B. Pour le fonctionnaire

[92] Voici les éléments de preuve que le fonctionnaire a présentés pour établir que le renvoi en cours de stage constituait une mesure disciplinaire déguisée ou un subterfuge ou qu’il a été fait pour une raison autre que celles énoncées dans sa lettre de licenciement.
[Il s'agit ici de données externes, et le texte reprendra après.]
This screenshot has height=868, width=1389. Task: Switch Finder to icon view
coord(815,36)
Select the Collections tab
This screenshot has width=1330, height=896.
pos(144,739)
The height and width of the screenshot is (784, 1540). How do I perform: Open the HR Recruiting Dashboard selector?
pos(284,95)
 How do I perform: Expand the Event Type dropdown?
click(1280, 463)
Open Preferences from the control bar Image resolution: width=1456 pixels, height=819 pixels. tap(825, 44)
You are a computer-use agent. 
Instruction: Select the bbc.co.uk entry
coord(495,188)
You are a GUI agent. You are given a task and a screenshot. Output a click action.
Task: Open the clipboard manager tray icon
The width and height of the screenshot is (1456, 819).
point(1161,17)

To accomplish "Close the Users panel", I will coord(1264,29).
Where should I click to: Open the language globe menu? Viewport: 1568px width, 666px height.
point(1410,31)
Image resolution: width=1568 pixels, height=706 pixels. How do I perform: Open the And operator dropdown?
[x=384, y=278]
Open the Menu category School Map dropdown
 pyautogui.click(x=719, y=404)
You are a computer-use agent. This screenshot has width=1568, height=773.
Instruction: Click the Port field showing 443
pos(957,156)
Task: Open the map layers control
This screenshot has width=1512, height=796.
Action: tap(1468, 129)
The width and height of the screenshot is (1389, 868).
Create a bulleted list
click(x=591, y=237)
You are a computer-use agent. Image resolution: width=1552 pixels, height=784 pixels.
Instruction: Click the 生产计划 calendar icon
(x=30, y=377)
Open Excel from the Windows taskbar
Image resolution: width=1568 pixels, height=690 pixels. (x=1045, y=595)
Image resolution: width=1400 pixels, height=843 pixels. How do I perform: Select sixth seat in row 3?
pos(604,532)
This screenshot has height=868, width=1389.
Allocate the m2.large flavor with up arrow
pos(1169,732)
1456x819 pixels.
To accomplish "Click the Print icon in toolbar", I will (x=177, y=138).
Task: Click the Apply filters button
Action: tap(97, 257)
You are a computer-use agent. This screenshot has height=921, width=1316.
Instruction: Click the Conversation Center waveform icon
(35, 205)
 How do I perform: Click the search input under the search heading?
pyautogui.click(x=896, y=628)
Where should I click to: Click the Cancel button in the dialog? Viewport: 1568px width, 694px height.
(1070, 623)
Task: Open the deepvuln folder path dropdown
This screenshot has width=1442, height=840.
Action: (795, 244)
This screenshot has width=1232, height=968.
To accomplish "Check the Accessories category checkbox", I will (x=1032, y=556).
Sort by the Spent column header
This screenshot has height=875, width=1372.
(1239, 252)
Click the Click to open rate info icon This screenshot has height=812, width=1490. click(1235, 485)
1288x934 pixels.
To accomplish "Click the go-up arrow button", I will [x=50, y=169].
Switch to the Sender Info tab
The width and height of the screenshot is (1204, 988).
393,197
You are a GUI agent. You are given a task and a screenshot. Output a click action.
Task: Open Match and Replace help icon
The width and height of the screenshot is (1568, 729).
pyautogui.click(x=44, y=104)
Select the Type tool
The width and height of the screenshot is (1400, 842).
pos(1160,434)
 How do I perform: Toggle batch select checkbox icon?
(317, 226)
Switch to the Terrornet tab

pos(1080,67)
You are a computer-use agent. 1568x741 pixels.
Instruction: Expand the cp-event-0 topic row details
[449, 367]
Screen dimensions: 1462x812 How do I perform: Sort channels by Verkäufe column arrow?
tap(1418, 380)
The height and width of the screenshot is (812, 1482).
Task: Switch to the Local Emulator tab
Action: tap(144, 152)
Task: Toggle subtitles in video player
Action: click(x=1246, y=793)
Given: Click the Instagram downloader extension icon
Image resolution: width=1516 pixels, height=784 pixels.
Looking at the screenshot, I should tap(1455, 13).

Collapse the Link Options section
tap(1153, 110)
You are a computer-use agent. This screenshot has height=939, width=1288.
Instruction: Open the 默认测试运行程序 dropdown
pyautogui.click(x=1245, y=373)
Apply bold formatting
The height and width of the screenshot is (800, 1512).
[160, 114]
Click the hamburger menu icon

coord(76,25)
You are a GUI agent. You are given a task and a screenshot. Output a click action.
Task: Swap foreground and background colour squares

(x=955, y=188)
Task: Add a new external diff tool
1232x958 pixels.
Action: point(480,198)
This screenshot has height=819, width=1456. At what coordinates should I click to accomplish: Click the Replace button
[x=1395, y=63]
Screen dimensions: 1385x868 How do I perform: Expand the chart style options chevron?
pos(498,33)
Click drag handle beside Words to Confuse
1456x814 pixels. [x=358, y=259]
1. La progression du fonctionnaire

[93] Le fonctionnaire a présenté un résumé de son expérience de travail avant son stage à l’ASFC. Il cumulait déjà 10 ans d’expérience en gestion de grands projets d’aide au développement dans différents secteurs, pour le gouvernement des États‑Unis, en Afrique de l’Ouest et dans les régions avoisinantes. Il a décrit son stage à l’ASFC en relatant les événements en ordre chronologique.

[94] Le fonctionnaire a expliqué que selon le Guide du programme, le PPBA est un programme [traduction] « […] de mise en pratique des connaissances […] qui vise à assurer la transparence et l’uniformité du perfectionnement des [ASF] jusqu’au niveau de travail de ceux-ci à [l’ASFC] ». Il y est précisé que les surintendants et les superviseurs sont [traduction] « […] essentiels au succès du Programme » parce que leur rôle principal consiste à [traduction] « […] créer un milieu propice à l’apprentissage […] » et que la [traduction] « [g]estion du rendement est une responsabilité partagée » entre les stagiaires et leurs superviseurs.

[95] À l’audience, le fonctionnaire a expliqué que les surintendants chargés de l’aider au cours de sa formation ne l’ont pas fait de manière adéquate. En l’absence d’aide suffisante de leur part, il n’avait pas été en mesure de démontrer qu’il satisfaisait aux exigences du poste d’ASF aux groupe et niveau FB‑03. Par conséquent, à son avis, son renvoi en cours de stage correspond à une mesure disciplinaire déguisée (punition) ou à un subterfuge qui a été fait pour une raison autre que celles énoncées dans sa lettre de licenciement.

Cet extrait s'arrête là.